Audio RAG classical music recommendation system 🎵

Can audio RAG search do music recommendation? (page takes 4 sec to load for audio samples)
ml
RAG
recommendation system
experiment
Author

Jaekang Lee

Published

February 15, 2025

Try the webapp here or click the image below!

demo

demo

0. Introduction

Here’s the plan.

  1. If audio can be vectorized, then we can do distance search by similarity.
  2. The trick is the chunking stage. Instead of embedding the whole song, user’s audio file is chunked into N. For each N, K many top results are returned.
  3. Return top 10 similar songs using score fusion (voting + distance); Recommendation complete

image.png
Development Stage

Data Collection:

  • Open source audio dataset

Chunk Processing:

  • Chunk all audio files into clip of 5-10second audio chunks.

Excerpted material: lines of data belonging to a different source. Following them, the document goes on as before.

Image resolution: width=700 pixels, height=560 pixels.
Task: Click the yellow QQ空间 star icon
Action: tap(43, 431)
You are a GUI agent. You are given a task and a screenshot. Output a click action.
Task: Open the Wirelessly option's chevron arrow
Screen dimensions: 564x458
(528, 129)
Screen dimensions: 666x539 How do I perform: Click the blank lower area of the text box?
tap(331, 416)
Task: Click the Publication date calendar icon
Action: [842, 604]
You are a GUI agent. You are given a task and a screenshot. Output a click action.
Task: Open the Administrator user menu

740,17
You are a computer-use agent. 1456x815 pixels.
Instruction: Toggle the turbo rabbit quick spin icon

  • Each chunk → embedding via Wav2Vec2

  • [optional] Store embedding as dictionaries {‘file_name’,‘chunk_id’,‘embedding’}

  • [optional] Store chunked audio in database {‘chunk_id’, audio_fileX.wav}

Inference Stage

Chunk Processing:

  • Input audio split into 5-10second chunks

  • Each chunk → embedding via Wav2Vec2

FAISS Search:

  • Each chunk embedding queries FAISS index

  • Returns top 5 matches per chunk (distance + index)

Score Fusion:

  • Distance → Similarity: 1/(1 + distance)

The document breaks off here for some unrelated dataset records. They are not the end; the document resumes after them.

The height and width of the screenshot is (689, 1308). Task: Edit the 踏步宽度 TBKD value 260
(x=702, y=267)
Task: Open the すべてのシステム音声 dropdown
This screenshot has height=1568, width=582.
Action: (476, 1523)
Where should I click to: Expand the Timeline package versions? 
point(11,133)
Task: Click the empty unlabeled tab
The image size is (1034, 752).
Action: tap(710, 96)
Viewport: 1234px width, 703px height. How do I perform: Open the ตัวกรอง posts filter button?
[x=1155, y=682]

  • Voting: Count of chunks matching same file

  • Combined Score: (0.6 * total_similarity) + (0.4 * votes)


1. Implementation details

  • Standard_NC6s_v3 (6 cores, 112 GB RAM, 736 GB disk) Azure ML studio

1.1 Webapp (beta release 2025-03-14)

  • frontend: React application ✅

  • backend: FastAPI/Flask microservice ✅

  • embedding/vector search services: REST API via Databricks Model Serving ✅

  • CI/CD: GitHub actions ✅


2. CLAP musical embedding model

Development stage (embedding)

  • compute time: 48 hours+ to embed 13171 classical music audio files. on Standard_NC6s_v3 (6 cores, 112 GB RAM, 736 GB disk) GPU

  • database: Azure Blob Storage to store 10 second clips and whole songs separately

  • vector database: list of dictionaries {‘chunk_id’, ‘embedding’, ‘filename’} pickled and stored in Databricks Unity Catalog. Then loaded and saved onto faiss vector store instance.

2.1 Results

Below are two simple tests.

  1. Testing an audio file that already exists in the database. So the top recommendation should be the exact same file.

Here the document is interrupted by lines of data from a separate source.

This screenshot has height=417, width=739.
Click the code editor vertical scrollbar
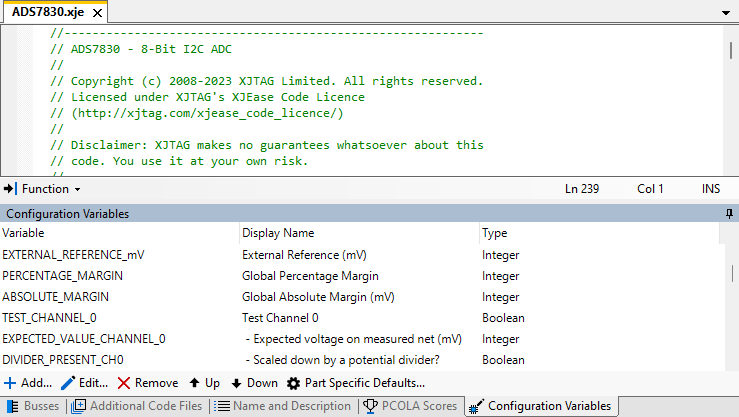point(731,100)
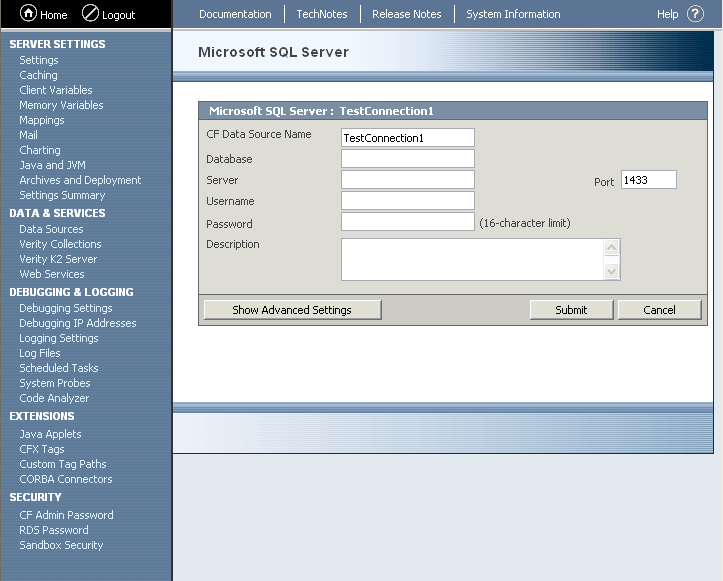723x581 pixels.
Task: Go to Release Notes
Action: pyautogui.click(x=406, y=14)
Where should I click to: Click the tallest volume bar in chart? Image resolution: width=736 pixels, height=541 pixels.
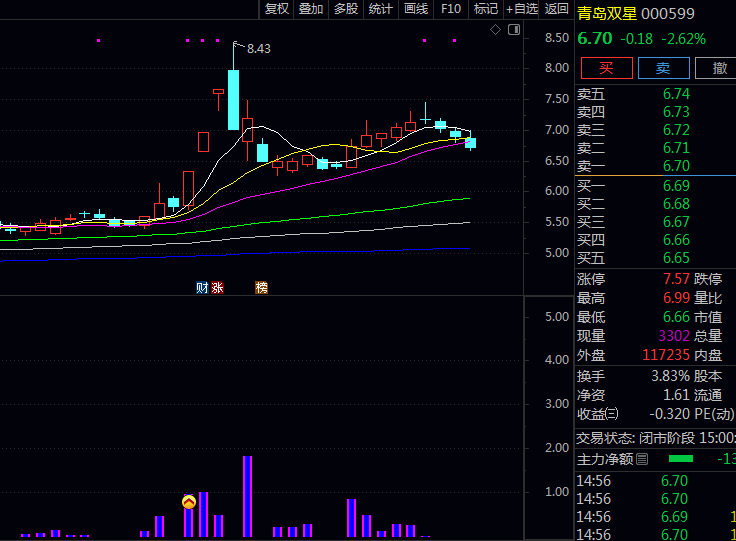click(x=247, y=497)
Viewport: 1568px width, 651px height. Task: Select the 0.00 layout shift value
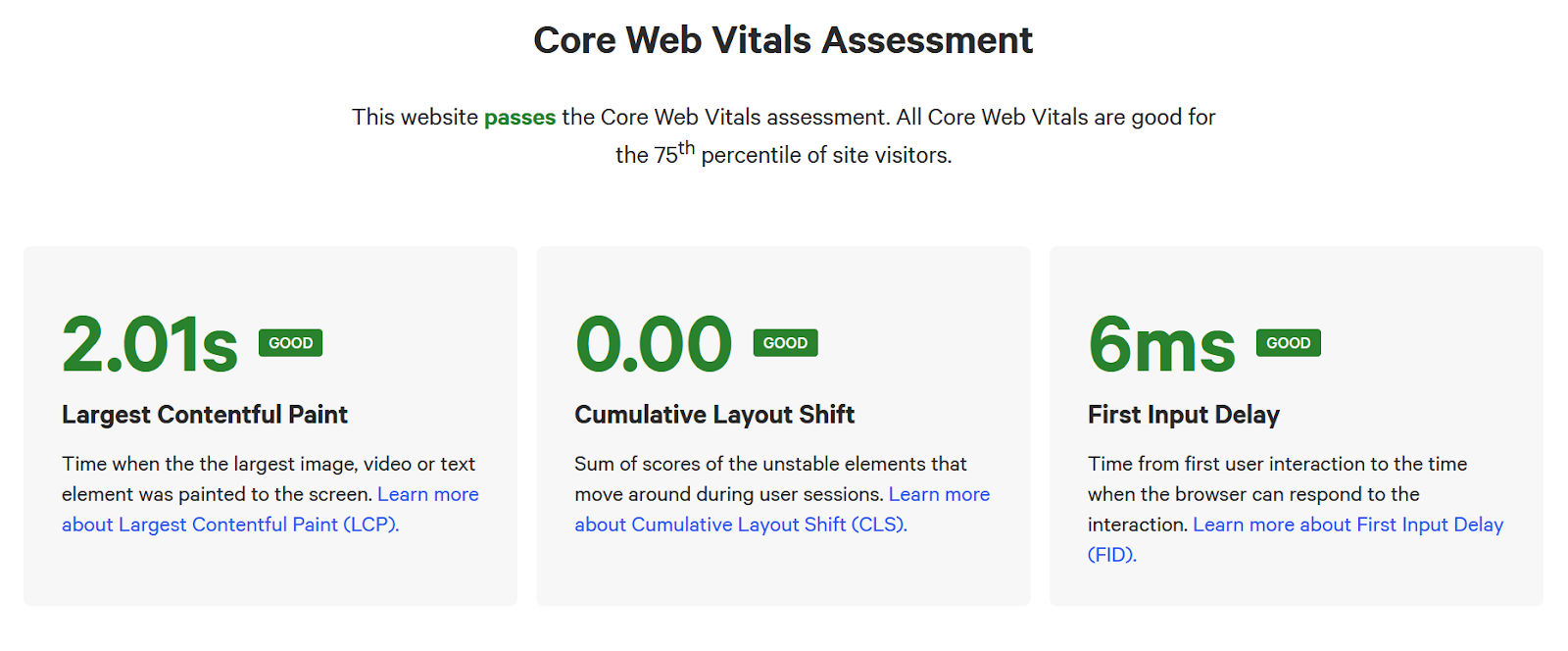[654, 345]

  2. Testing an audio file that doesn’t exists in the database.

How to interpret
  1. Rank & File Name

    • Position in similarity ranking (1 = most similar)

    • Source file from your database

  2. Combined Score

    • (Vote Score × 0.2) + (Similarity Score × 0.8)

    • Primary ranking metric (higher = better match)

  3. Votes

    • Number of input chunks matching this file

    • More chunks matched → higher confidence

  4. Total Similarity

    • Aggregate similarity across all matches

    • Higher = more cumulative similarity

  5. Audio Players

    • Input Sample: Your original audio chunk being compared

    • Recommended Match: Database clip matched to your input

    • Distance: 0 = identical, <0.2 = very similar, >0.5 = less similar

2.1.1 Test 1 - successfully retrieves the original file

# %% [Execution]
if __name__ == "__main__":
    logging.info("Starting analysis pipeline")
    logging.info("TEST 1 - MUSIC ALREADY IN DATABASE")
    analyze_audio('../data/inputs/FilePMLP1020413-C.Mantione II. Nausicaa.mp3', max_recommendations=2, max_similar_clips=2,max_input_comparison=2)
    logging.info("Analysis completed successfully")

Recommendations

Rank 1: FilePMLP1020413-C.Mantione II. Nausicaa.mp3

Combined Score: 1.0000

Votes: 92 | Total Similarity: 81.41

Input Sample 1:

Match 1: Distance 0.0000

Input Sample 2:

Match 1: Distance 0.0000

Match 2: Distance 0.1209

Rank 2: FilePMLP22468-01.01. A Faust Symphony- I - Faust.mp3

Combined Score: 0.0525

Votes: 5 | Total Similarity: 4.23

Input Sample 1:

Match 1: Distance 0.1406

Input Sample 2:

Match 1: Distance 0.1455

2.1.2 Test 2 - successfully retrieves similar songs

# %% [Execution]
if __name__ == "__main__":
    logging.info("Starting analysis pipeline")
    logging.info("TEST 2 - MUSIC NOT IN DATABASE")
    analyze_audio('../data/inputs/Joe Hisaishi - Summer (High Quality).mp3', max_recommendations=2, max_similar_clips=2,max_input_comparison=2)
    logging.info("Analysis completed successfully")

Recommendations

Rank 1: FilePMLP1327315-synthetic.mp3

Combined Score: 1.0000

Votes: 16 | Total Similarity: 14.80

Input Sample 1:

Match 1: Distance 0.0537

Match 2: Distance 0.0843

Input Sample 2:

Match 1: Distance 0.0542

Match 2: Distance 0.0660

Rank 2: FilePMLP06593-Variations sur un air national allemand B.14.mp3

Combined Score: 0.4373

Votes: 7 | Total Similarity: 6.47

Input Sample 1:

Match 1: Distance 0.0685

Match 2: Distance 0.0703

Input Sample 2:

Match 1: Distance 0.0924

Overall, the result is very satisfactory.

Potential improvements

  • Issue #1: sometimes there’s just ‘clapping’ clips or ‘silence’ clips. These can be clustered and removed

  • Issue #2: model can be further improved with finetuning